INTERNET/WWW SECURITY OBJECTIVES

As mentioned earlier, security requirements do not change with the introduction and use of these technologies, but the emphasis on where security is placed and how it is implemented does change. The company’s Internet, intranet, and WWW security strategies should address the following objectives, in combination or in prioritized sequence, depending on security and access requirements, company philosophy, the relative sensitivity of the company’s information resources, and the business imperative for using these technologies.

•  Ensure that Internet- and WWW-based application and the resultant access to information resources are protected, and that there is a cost-effective and user-friendly way to maintain and manage the underlying security components over time as new technology evolves and security solutions mature in response.

•  Information assets should be protected against unauthorized usage and destruction. Communication paths should be encrypted as well as transmitted information that is broadcast over public networks.

•  Receipt of information from external sources should be decrypted and authenticated. Internet- and WWW-based applications, WWW pages, directories, discussion groups, and data bases should all be secured using access control mechanisms.

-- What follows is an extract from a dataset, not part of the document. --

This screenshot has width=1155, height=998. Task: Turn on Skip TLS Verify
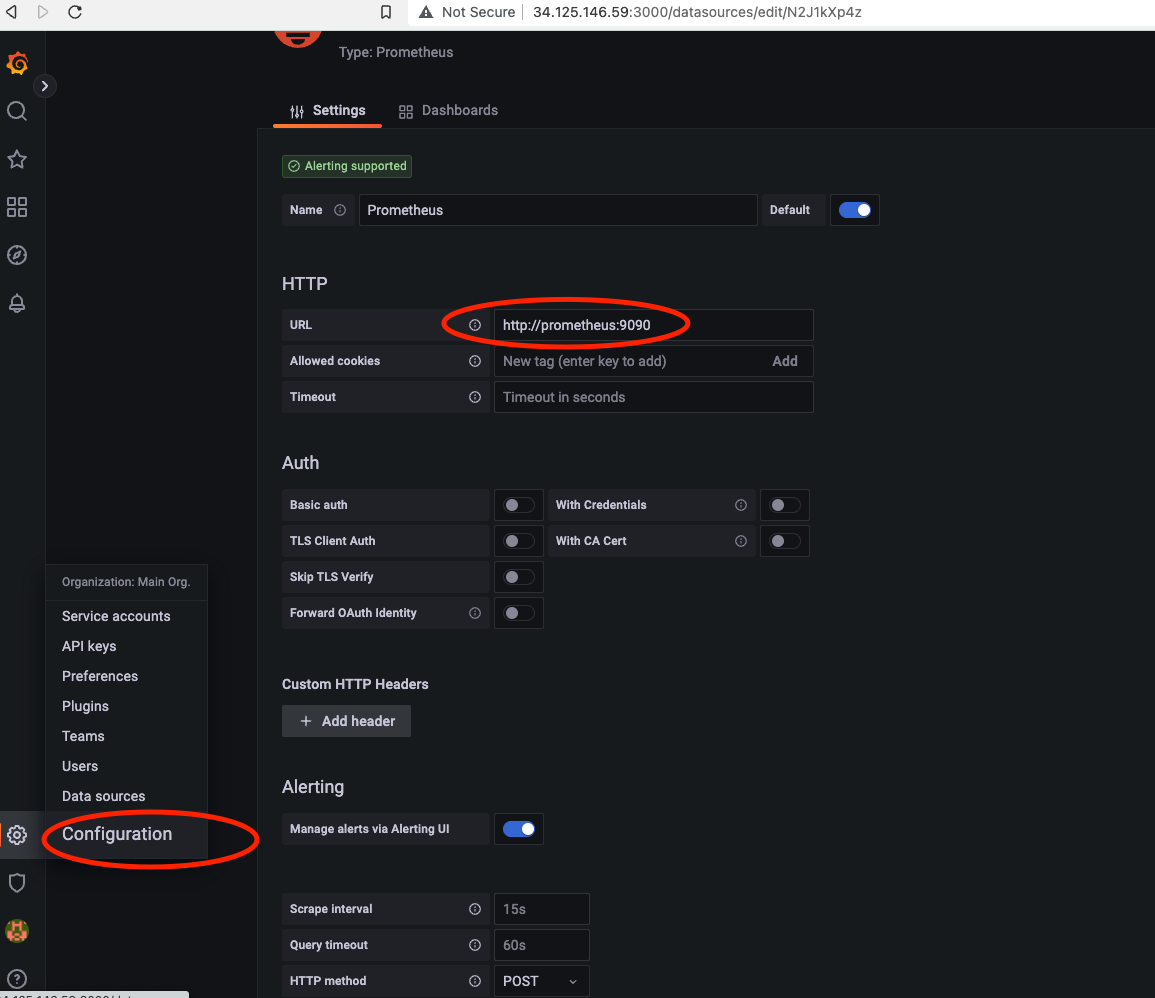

•  Security administration and overall support should accommodate a combination of centralized and decentralized management.

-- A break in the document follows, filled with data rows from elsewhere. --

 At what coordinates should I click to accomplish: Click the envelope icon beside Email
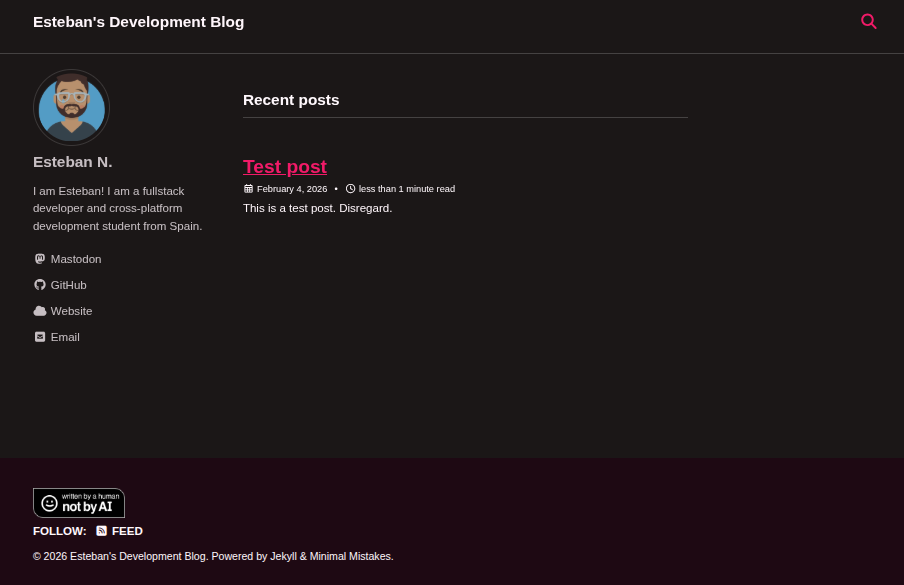[40, 337]
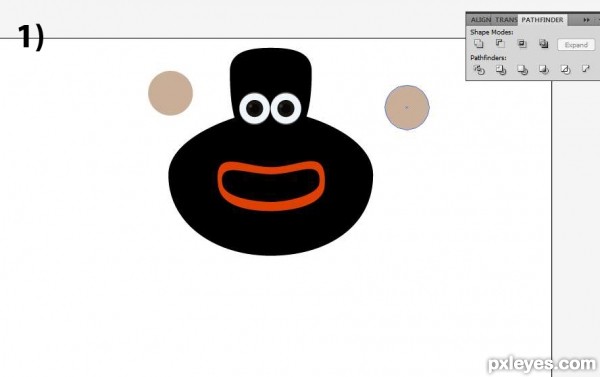Switch to the Align tab
This screenshot has width=600, height=377.
click(x=481, y=20)
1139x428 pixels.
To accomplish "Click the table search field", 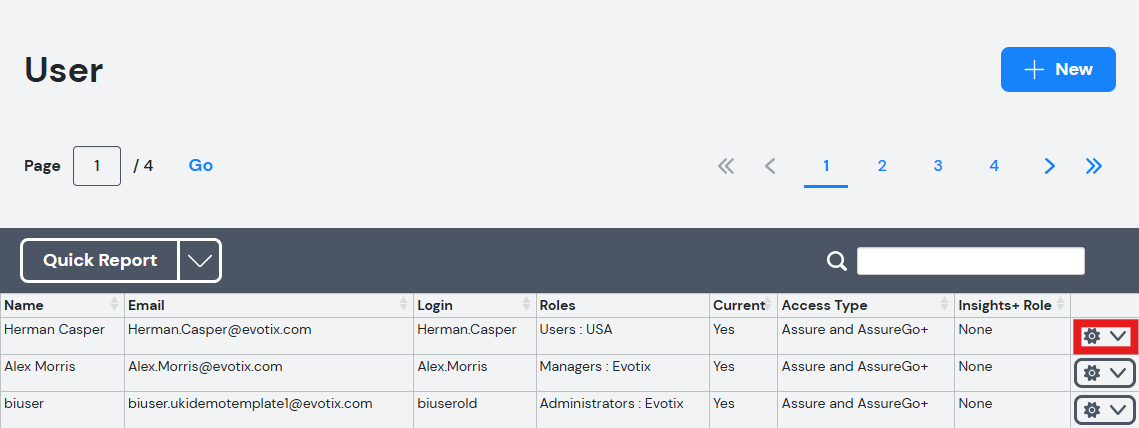I will point(970,261).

•  User privileges should be linked to resources, with privileges to those resources managed and distributed through directory services.

•  Mail and real-time communications should also be consistently protected. Encryption key management systems should be easy to administer, compliant with existing security architectures, compatible with existing security strategies and tactical plans, and secure to manage and administer.

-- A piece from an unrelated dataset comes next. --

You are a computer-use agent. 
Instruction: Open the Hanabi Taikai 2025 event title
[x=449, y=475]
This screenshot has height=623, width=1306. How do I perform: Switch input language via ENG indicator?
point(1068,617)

•  New security policies, security architectures, and control mechanisms should evolve to accommodate this new technology; not change in principle or design.

Continue to use risk management methodologies as a baseline for deciding how many of the new Internet, intranet, and WWW technologies to use and how to integrate them into the existing Information Security Distributed Architecture. As always, ensure that the optimum balance between access to information and protection of information is achieved during all phases of the development, integration, implementation, and operational support life cycle.

INTERNET AND WWW SECURITY POLICIES AND PROCEDURES

Having said all of this, it is clear that we need new and different policies, or minimally, an enhancement or refreshing of current policies supporting more traditional means of sharing, accessing, storing, and transmitting information. In general, high-level security philosophies, policies, and procedures should not change. In other words, who is responsible for what (the fundamental purpose of most high-level security policies) does not change. These policies are fundamentally directed at corporate management, process, application and system owners, functional area management, and those tasked with the implementation and support of the overall IT environment. There should be minimal changes to these policies, perhaps only adding the Internet and WWW terminology.

Other high-level corporate policies must also be modified, such as the use of corporate assets, responsibility for sharing and protecting corporate information, etc. The second-level corporate policies, usually more procedure oriented typically addressing more of the “how,” should be more closely scrutinized and may change the most when addressing the use of the Internet, intranet, and Web technologies for corporate business purposes. New classifications and categories of information may need to be established and new labeling mechanisms denoting a category of information that cannot be displayed on the Internet or new meanings to “all allow” or “public” data. The term “public,” for instance, when used internally, usually means anyone authorized to use internal systems. In most companies, access to internal networks, computing systems, and information is severely restricted and “public” would not mean unauthorized users, and certainly not any user on the Internet.

Candidate lower-level policies and procedures for update to accommodate the Internet and WWW include external connectivity, network security, transmission of data, use of electronic commerce, sourcing and procurement, E-mail, nonemployee use of corporate information and electronic systems, access to information, appropriate use of electronic systems, use of corporate assets, etc.

New policies and procedures (most likely enhancements to existing policies) highlight the new environment and present an opportunity to dust off and update old policies. Involve a broad group of customers and functional support areas in the update to these policies. The benefits are many. It exposes everyone to the issues surrounding the new technologies, the new security issues and challenges, and gains buy-in through the development and approval process from those who will have to comply when the policies are approved. It is also an excellent way to raise the awareness level and get attention to security up front.